Serviced Apartments: Is this the Right Moment in for them to Serve Better?

Jul 14 / admin@aplbc

Serviced Apartments: Is this the Right Moment in for them to Serve Better?


We are all experiencing very challenging times during this COVID -19 pandemic. We at APLBC are, however, confident that this industry will survive and we remain optimistic especially with the serviced apartment sector.

To this end, and based on the numerous interactions we have had with serviced apartment owners and customers, it has occurred to us that today, even amid challenges, the industry tends to remain strong and healthy.

Most specifically, thinking forward for the next 24 months after the pandemic, even when we continue to recover a sense of normality, the forecast for the industry is more positive than other sectors of hospitality!

The impact of lockdowns:

The general opinion indicates that, when we continue to coexist with this virus and step on, we must lead our everyday lives in a far more managed environment. This will occur until either a vaccination is discovered or the virus recedes on its own accord.

In all cases, we are expected to work in a fresh world shortly. As a consequence, it is anticipated to have a major influence on hospitality and the way visitors, both corporate and leisure.

Fast forward to Phase 2 and Phase 3 of the pandemic, when governments have control of the R0 number (infection rate generated by one person) and are thus in a position to ease lock-down measures and begin a return to what is going to be a new normal.

The modern standard is where we have been contemplating and contrasting the qualities of the serviced apartment sector to other hospitality brands.

So far as the accumulated data we have gathered is concerned, there are certain characteristics of the serviced apartment industry that resolve all the concerns posed by the lock-down initiatives implemented by governments.
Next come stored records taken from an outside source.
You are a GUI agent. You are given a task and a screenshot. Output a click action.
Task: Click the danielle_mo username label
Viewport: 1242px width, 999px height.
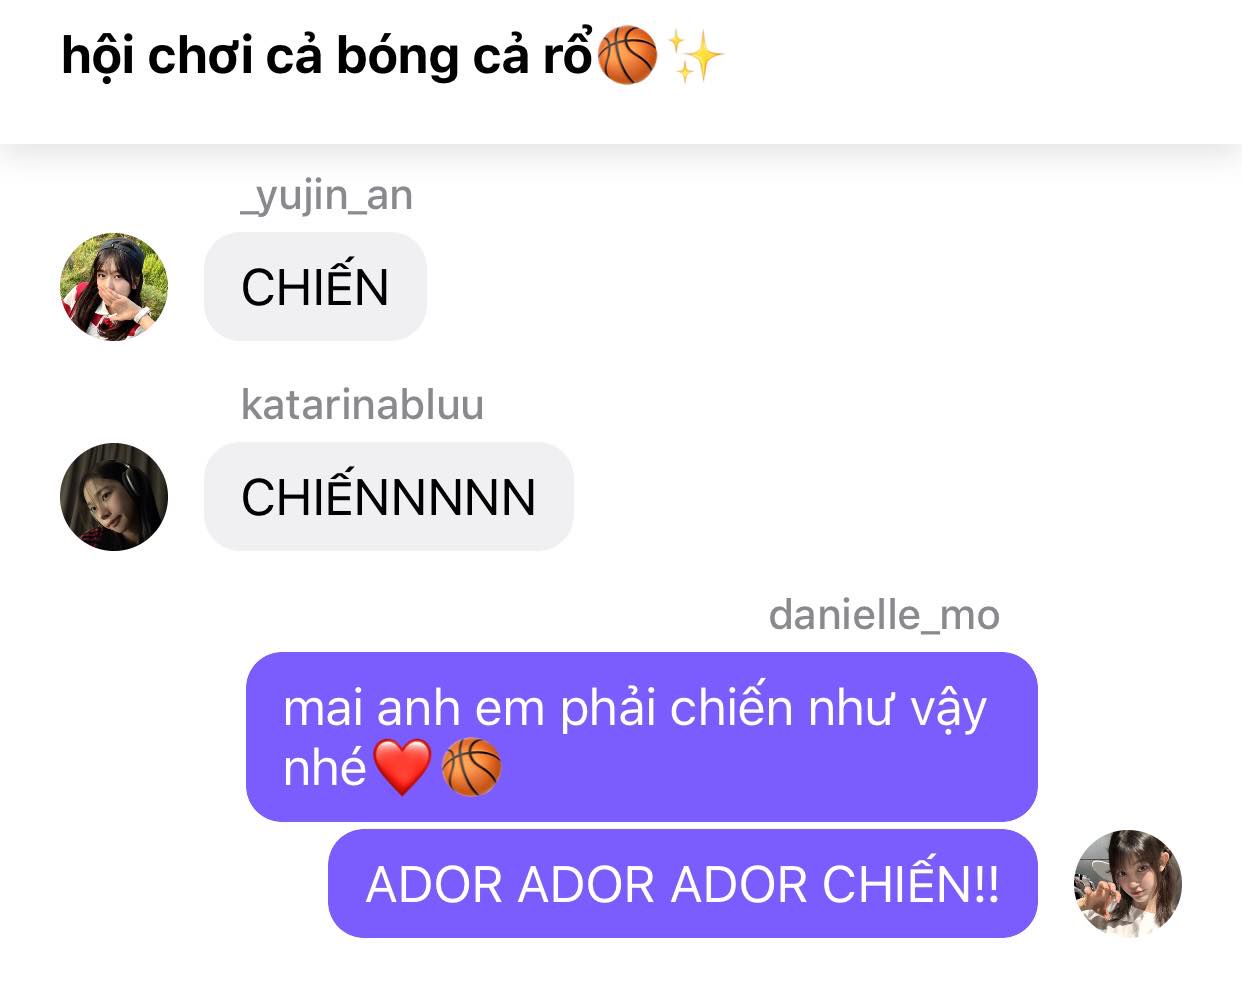pos(884,615)
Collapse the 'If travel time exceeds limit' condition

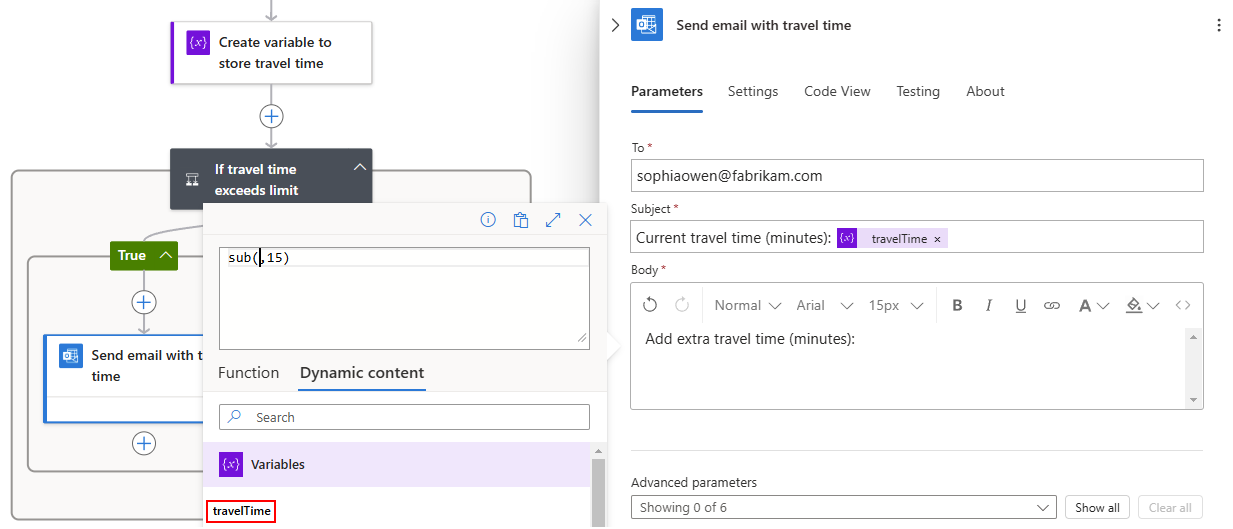[360, 168]
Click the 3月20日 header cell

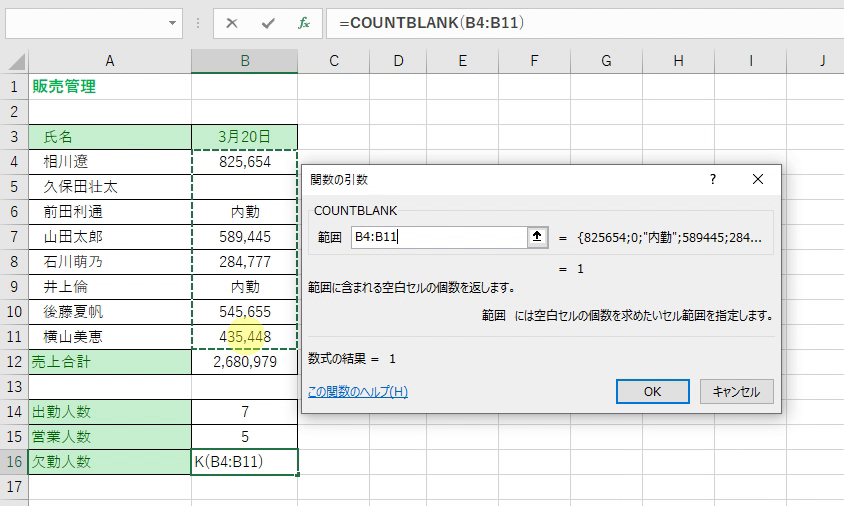point(245,137)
The way to adapt: Impact and the solution:

Modern types of hospitality, including hotels, hostels and shared accommodation (such as Airbnb) are met with a variety of problems that serviced apartments do not see. We expect that hospitality products requiring visitors to share sleeping and living spaces will be under tremendous strain after this pandemic. This is only our opinion, but we assume that for a long time (if not forever) travellers would be opposed to sharing a bedroom or living space.
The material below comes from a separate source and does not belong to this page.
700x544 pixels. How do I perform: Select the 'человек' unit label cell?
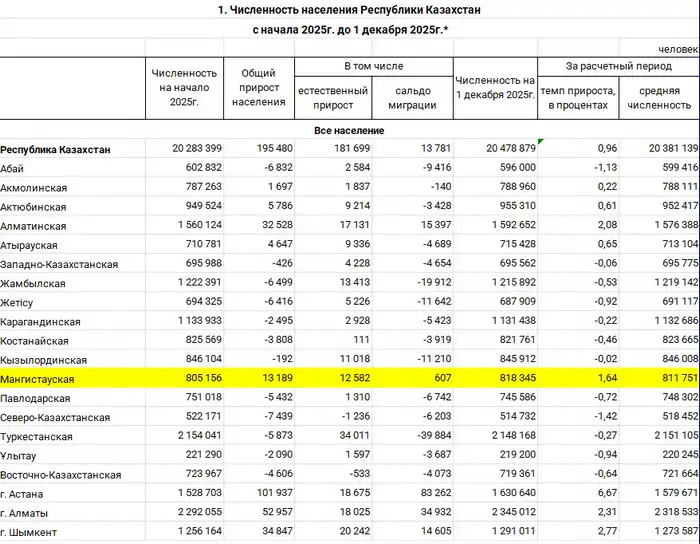tap(676, 48)
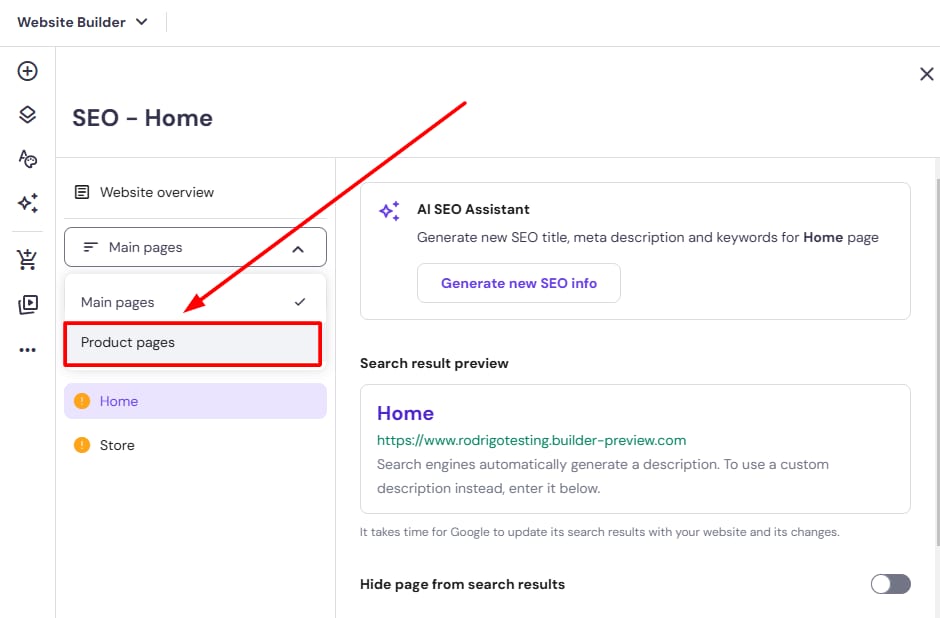The height and width of the screenshot is (618, 940).
Task: Click Generate new SEO info button
Action: click(519, 283)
This takes us to conventional hotels, where visitors become almost reliant on the usage of open spaces. Primary challenges and implications, as it appears to be are

  • Rooms need to be cleaned and linen changed regularly-this involves unnecessary engagement between guests and staff.
  • There is no kitchen that causes visitors to strive for alternative solutions-this involves needless interaction with the outside world.
  • The increased amount of footfall in the hotel is considerably greater than the serviced apartment-shorter duration of stay, more employees, more amenities-collectively, the number of people engaging inside the building is expected to rise by 2-3 days a week; this makes for a higher likelihood of interaction.

Several of the aforementioned considerations have brought us to the assumption that it is likely to be a decisive moment (and, most significantly, an opportunistic one) in the serviced product life cycle of the building.
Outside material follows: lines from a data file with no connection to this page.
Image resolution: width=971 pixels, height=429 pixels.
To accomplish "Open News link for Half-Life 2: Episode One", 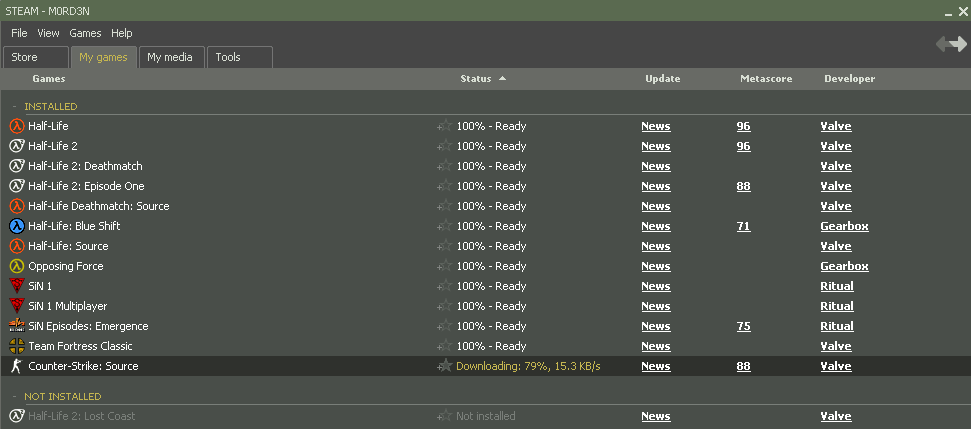I will (655, 186).
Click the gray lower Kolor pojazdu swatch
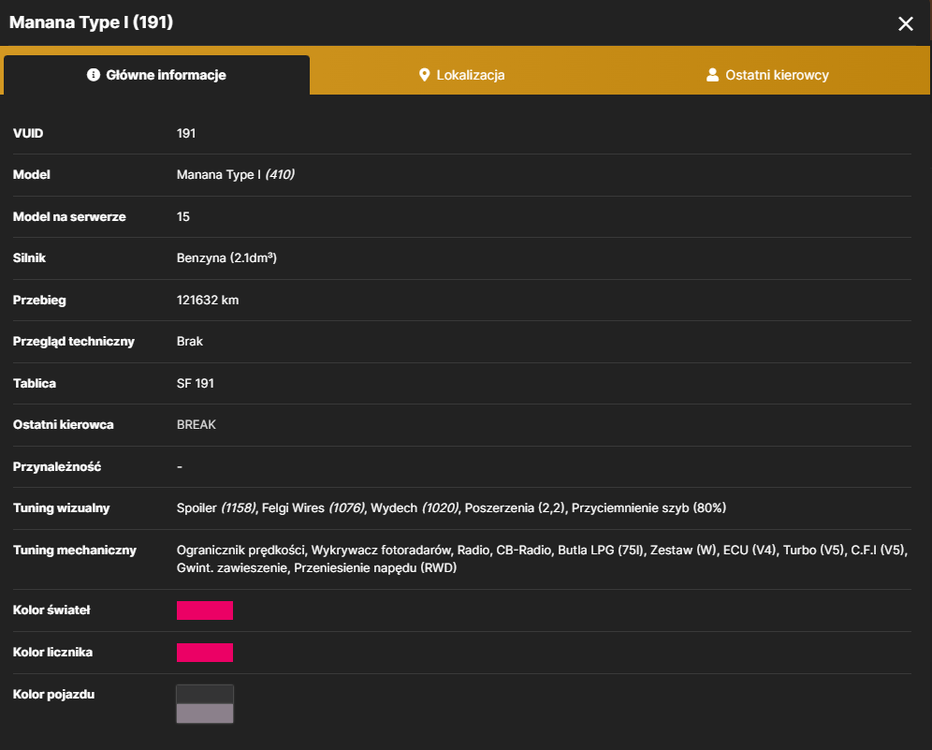This screenshot has height=750, width=932. (204, 713)
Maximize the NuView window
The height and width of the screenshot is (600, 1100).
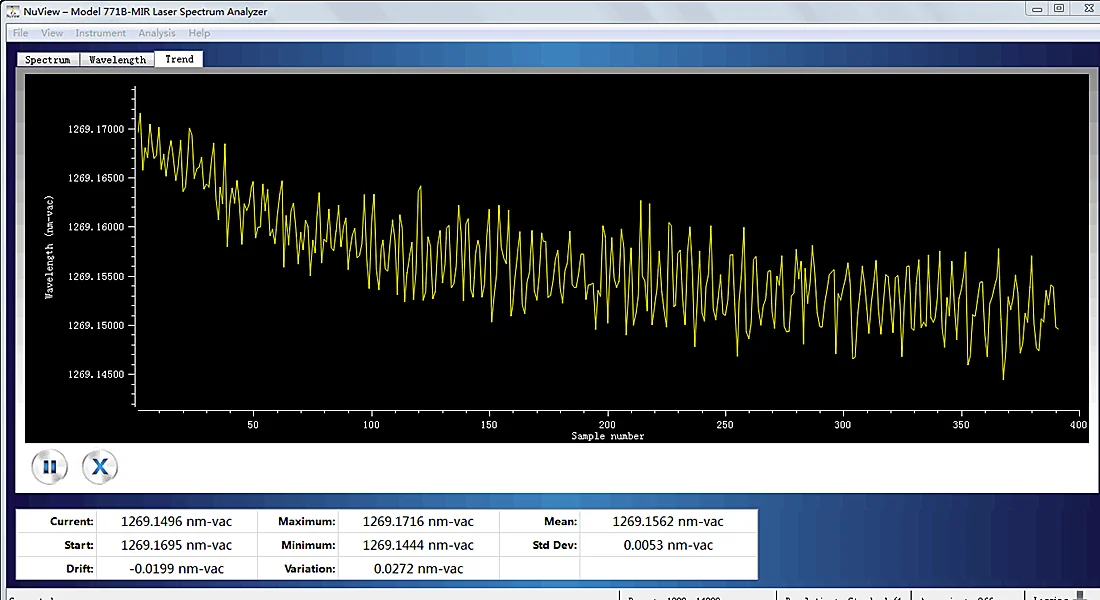tap(1058, 8)
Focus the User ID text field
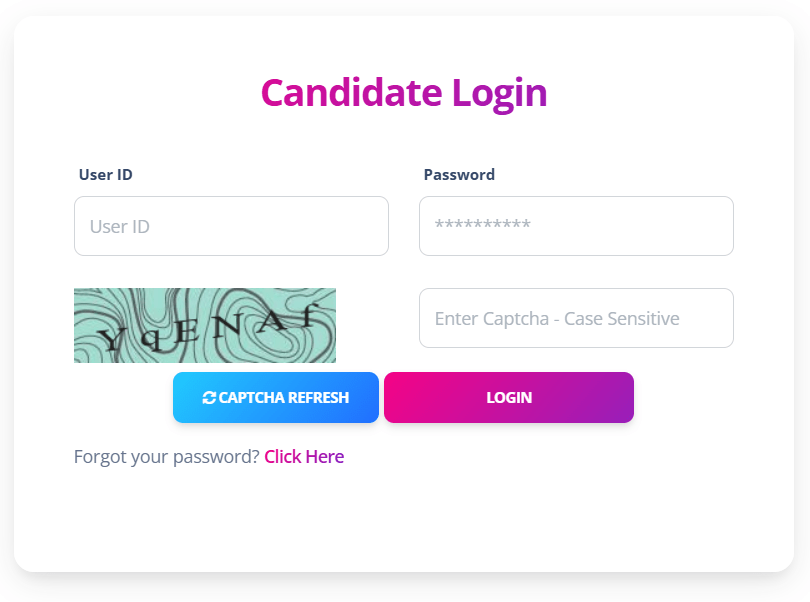The height and width of the screenshot is (602, 810). click(231, 226)
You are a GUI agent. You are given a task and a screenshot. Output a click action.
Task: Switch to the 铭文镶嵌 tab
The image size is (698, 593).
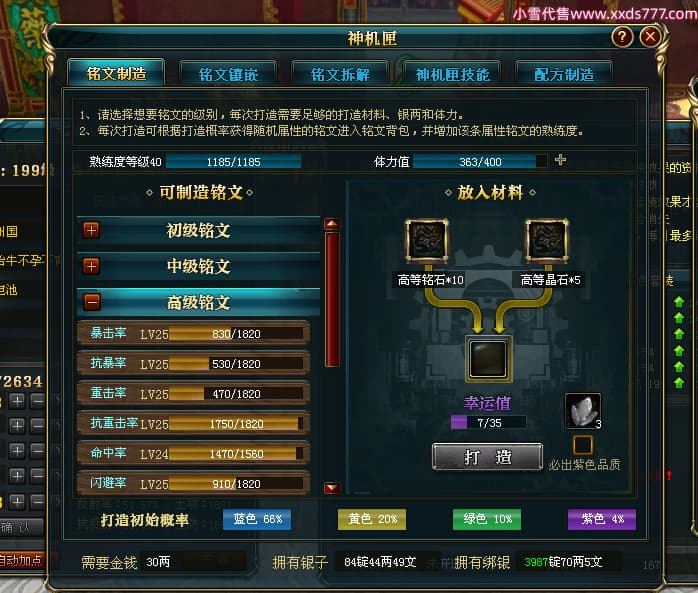[228, 74]

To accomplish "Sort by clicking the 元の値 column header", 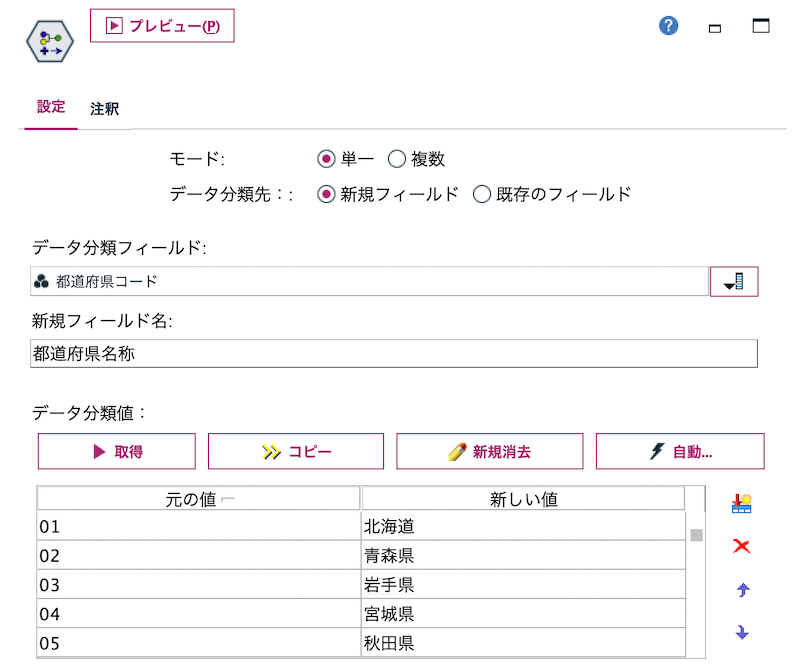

The effect and the potential will become much more apparent when we continue to see the gradual change to workplace practices (e.g. fewer office space needed) and the eventual demise of too many companies. The ensuing crucial task for investment homes would be to re-purpose and select occupants for millions of square footage.


An exciting, difficult and opportunistic time is ahead. This modern way of living is bound to stay with us for several months, if not years, and if we are right, and believe that’s going to transform the way we travel for decades to come. However, we always do believe that this moment in time will become important and defining for the serviced apartment business. The question is whether operators and owners can, collectively, reinforce and deliver this message to the consumer to win over modern-day travellers. We, for one thing, don’t see why not.

About AP LBC:

The AP LBC team believes that independent hotels deserve better global recognition, bespoke services and solutions to represent them to the international markets. With a wealth of experience and decision making driven by hotel insights, AP LBC navigates partner hotels in this competitive space, ensuring the right penetration in Corporate, MICE, Leisure and Entertainment segments.